The only good scans of prints use drum scanners that wet mount the print, and the only way to use one of those is to either be rich, or send it away to get it scanned, so you can put it up on your website to sell prints. most amateurs need not apply, because of cost.

What I'm trying to say, in my roundabout way, is that you really only get a taste, usually, from a scan of a print. You only get the composition. Upscale it in your mind, and remember that the blacks will show detail, and the whites will usually show detail on the print, that doesn't exist on the scan.***

Example, this is one of the better people pic's I took. I just happened across this couple, in the evening, as light was fading, on an overcast day. 

On this print, you can actually see this man's fine white hairs on his head. ALL of them.
Here is a bit of the best scan I could take.




Notice that it just turns into a white blob.

So, since you can see _some _detail in the scan, you should definitely expect significant highlight detail in the actual print.


----------



## newrmdmike (Nov 21, 2007)

very slick.

i'd say i'd crop it or something, but i don't know HOW i would crop it.

blown highlights? psh, is it that big of a deal? its not like having a solid white kills a photo in every instance.


----------



## Alpha (Nov 21, 2007)

Thanks everyone for the comments. It was developed in TMAX developer. In retrospect, I might have developed in a staning developer to help control the highlights. Still not entirely sure though. The texture and tone of the paper does help a little, though. 
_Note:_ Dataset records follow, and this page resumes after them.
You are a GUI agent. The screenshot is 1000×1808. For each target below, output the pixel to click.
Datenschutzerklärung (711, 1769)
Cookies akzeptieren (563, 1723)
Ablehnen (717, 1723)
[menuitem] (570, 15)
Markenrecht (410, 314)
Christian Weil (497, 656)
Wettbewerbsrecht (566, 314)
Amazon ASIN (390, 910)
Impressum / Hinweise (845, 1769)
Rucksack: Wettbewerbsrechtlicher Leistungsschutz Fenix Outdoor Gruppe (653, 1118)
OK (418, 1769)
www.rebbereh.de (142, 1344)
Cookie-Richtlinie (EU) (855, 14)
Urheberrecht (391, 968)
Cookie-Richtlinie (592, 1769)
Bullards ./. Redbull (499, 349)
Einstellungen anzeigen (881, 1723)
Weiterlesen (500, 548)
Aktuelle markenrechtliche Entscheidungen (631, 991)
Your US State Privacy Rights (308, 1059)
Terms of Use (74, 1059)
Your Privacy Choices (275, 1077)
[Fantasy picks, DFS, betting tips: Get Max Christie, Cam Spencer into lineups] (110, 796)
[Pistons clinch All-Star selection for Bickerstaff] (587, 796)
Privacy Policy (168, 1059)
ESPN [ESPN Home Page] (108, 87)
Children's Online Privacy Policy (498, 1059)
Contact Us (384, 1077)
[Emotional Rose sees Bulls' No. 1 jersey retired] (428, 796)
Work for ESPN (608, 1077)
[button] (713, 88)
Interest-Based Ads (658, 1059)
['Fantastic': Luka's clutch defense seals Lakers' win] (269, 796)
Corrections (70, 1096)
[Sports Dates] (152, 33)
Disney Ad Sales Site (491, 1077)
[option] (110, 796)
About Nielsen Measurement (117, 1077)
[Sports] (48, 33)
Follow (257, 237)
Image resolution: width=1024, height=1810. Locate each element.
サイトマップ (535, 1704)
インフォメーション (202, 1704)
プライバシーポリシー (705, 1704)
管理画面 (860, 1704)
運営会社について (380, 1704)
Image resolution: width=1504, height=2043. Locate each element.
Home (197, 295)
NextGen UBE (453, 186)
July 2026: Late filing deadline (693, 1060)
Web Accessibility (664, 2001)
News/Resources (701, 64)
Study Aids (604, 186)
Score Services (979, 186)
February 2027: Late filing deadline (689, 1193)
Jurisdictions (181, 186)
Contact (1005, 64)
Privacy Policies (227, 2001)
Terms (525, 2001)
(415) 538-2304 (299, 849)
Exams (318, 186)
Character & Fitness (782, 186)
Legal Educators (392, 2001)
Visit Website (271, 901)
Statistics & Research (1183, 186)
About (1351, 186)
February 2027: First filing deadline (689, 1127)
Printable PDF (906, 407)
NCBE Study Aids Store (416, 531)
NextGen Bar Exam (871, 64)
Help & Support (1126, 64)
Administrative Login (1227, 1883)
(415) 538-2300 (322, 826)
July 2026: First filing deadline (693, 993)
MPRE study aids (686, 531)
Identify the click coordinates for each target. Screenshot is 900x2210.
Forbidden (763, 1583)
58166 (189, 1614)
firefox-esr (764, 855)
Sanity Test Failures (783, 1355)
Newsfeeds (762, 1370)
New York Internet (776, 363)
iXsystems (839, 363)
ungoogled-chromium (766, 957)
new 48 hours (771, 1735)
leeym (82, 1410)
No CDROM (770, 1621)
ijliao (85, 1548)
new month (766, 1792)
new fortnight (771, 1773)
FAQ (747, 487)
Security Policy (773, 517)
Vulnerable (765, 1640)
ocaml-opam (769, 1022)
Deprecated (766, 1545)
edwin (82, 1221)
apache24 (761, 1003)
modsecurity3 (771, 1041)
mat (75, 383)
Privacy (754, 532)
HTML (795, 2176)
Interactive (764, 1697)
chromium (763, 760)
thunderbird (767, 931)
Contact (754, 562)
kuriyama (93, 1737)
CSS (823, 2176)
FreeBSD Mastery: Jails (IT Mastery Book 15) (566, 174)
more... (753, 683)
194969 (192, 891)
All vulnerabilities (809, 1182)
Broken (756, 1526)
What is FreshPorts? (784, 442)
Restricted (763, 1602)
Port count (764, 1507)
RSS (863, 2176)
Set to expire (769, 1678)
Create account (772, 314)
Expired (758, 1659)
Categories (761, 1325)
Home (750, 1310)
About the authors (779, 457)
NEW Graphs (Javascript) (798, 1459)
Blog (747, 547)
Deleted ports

Although it appears a little soft because of the scan, as far as I recall, the area to the right actually is partially blown out. As for whether it's distracting...perhaps. I don't find it overly so. I like the gradient of the woods thickening on the left to opening up on the right. 

As for the vertical crop, I had tried/considered it, but decided that it made for too boring a composition. There just wasn't enough variation...no larger areas of shadow or highlight. It just made the tone range a little too narrow for my tastes. 

As for the format, it's actually 35mm.


----------



## doobs (Nov 21, 2007)

It's probably my screen, but your highlights/midtones look kinda flat and all gray. Your shadows are definitely black though.

I would love to see the print, I am sure it does it much more justice. As for the framing, I agree with Matt that it would be more pleasing if it were framed vertically.

It's a nice shot, none the less, and I like the converging lines and DOF. 

Perhaps a slight burn on the right side could have controlled the blown out area.


----------



## jstuedle (Nov 21, 2007)

I love it Max, I am sure the detail in the print is super. You want to post details on selling prints?


----------



## Alpha (Nov 21, 2007)

jstuedle said:


> You want to post details on selling prints?



Tough call. I've recently changed my printing workflow significantly and haven't sold any prints since (no connection, thank you very much)...started developing in amidol and have gotten more heavily into toning and split-toning. They're definitely more labor-intensive. It also doesn't help price-wise that my stock of Ektalure, though large, is finite, as the stuff isn't made anymore; and gold toner isn't cheap. I've thought about trying an iron-blue toner, but haven't gotten around to it yet. I'm going to have to give the whole thing some serious thought. Anyone who might actually be interested in a print is of course welcome to PM me. 

I certainly appreciate the compliment. It's always very flattering when other photographers consider purchasing your work.


----------